Identification of the MAP2- and P75-binding domain in the regulatory subunit (RII beta) of type II cAMP-dependent protein kinase. Cloning and expression of the cDNA for bovine brain RII beta.

Abstract

cDNA clones coding for the regulatory subunit (RII beta) of type II cAMP-dependent protein kinase were isolated from a bovine brain cDNA expression library in lambda gt11. The cDNA codes for a protein of 418 amino acids which is 98% homologous to the rat and human RII beta proteins. A series of expression vectors coding for truncated RII beta proteins were constructed in pATH plasmids and fusion proteins were expressed in Escherichia coli. Polyclonal and monoclonal antibodies made against purified bovine brain RII were immunoreactive with the fusion proteins on Western blots. The expressed RII beta-fusion proteins were used in overlay assays to identify the region in RII beta which binds to microtubule-associated protein 2 (MAP2) and to the 75,000-dalton calmodulin-binding protein (P75) (Sarkar, D., Erlichman, J., and Rubin, C.S. (1984) J. Biol. Chem. 259, 9844-9846) in bovine brain.

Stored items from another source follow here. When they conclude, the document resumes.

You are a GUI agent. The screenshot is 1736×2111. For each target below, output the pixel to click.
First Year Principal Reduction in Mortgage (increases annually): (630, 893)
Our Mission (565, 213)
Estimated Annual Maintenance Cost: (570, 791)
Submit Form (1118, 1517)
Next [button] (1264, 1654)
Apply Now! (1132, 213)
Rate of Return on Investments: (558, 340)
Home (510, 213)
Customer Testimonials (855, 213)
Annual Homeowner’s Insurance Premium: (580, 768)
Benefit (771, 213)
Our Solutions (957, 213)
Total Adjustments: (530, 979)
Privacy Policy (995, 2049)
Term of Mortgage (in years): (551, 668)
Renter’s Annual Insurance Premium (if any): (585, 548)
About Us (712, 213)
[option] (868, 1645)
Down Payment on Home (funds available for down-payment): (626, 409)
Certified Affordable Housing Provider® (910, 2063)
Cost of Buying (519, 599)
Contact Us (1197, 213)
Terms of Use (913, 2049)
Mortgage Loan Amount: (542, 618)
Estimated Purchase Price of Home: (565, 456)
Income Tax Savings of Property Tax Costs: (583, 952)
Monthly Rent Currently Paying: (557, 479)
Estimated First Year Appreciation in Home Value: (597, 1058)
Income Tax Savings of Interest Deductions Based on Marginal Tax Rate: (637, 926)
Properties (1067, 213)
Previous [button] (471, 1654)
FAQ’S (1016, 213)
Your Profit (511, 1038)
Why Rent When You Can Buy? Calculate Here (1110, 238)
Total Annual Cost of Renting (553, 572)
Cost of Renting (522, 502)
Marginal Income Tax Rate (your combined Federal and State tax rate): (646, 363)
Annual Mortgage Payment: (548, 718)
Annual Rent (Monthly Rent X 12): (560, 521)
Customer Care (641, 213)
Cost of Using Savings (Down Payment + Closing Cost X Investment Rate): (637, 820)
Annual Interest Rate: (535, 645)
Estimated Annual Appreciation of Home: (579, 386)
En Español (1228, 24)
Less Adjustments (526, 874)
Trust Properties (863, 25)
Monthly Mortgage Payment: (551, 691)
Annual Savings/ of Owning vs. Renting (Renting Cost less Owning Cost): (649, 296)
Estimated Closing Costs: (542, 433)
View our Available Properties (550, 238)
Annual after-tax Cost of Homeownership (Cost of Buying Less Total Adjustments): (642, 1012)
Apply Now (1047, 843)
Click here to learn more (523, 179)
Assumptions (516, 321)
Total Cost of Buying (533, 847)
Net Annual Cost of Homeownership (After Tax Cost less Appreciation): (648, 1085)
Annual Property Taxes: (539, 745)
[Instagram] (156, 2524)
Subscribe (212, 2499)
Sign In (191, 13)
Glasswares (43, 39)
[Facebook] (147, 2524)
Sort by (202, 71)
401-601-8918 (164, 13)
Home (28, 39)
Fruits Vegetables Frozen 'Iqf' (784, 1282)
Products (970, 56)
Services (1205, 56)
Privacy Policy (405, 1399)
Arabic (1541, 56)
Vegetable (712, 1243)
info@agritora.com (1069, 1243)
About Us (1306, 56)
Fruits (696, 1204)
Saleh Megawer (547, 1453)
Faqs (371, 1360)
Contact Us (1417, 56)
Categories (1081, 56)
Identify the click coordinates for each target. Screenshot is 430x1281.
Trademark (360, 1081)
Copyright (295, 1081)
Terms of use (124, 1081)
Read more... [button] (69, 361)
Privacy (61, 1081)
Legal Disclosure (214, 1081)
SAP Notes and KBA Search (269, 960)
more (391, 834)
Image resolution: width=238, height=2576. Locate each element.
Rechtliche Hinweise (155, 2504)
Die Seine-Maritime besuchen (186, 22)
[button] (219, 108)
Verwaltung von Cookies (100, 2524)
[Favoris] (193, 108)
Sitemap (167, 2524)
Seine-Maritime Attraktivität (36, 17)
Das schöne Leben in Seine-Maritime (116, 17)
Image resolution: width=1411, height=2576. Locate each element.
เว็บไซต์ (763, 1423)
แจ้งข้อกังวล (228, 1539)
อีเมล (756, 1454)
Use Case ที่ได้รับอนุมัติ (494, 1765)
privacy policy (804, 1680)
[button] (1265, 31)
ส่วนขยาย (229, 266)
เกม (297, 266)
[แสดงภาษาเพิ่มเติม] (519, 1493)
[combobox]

Fusion protein containing amino acids 1-50 of the RII beta NH2 terminus (RII beta(1-50)] bound to both MAP2 and P75 immobilized on nitrocellulose filters. A pATH11-directed fusion protein containing the 31 amino acid RII-binding site of the human MAP2 protein (MAP2(31)) (Rubino, H.M., Dammerman, M., Shafit-Zagardo, B., and Erlichman, J. (1989) Neuron 3, 631-638) also bound RII beta-fusion proteins containing RII beta amino acids 1-50. Three fusion proteins, RII beta(1-25), RII beta(25-96), and RII beta(1-265,25-96 deleted) did not bind to MAP2(31) nor P75. The results showed that the binding domain for MAP2 and P75 was located within the NH2-terminal 50 amino acids of RII beta. Preincubation of bovine heart protein kinase II alpha and RII beta(1-50) with MAP2(31) prevented their binding to both P75 and MAP2(31) that were immobilized on nitrocellulose, suggesting that the binding sites for MAP2 and P75 are located near each other or that the same site on RII was binding to both proteins.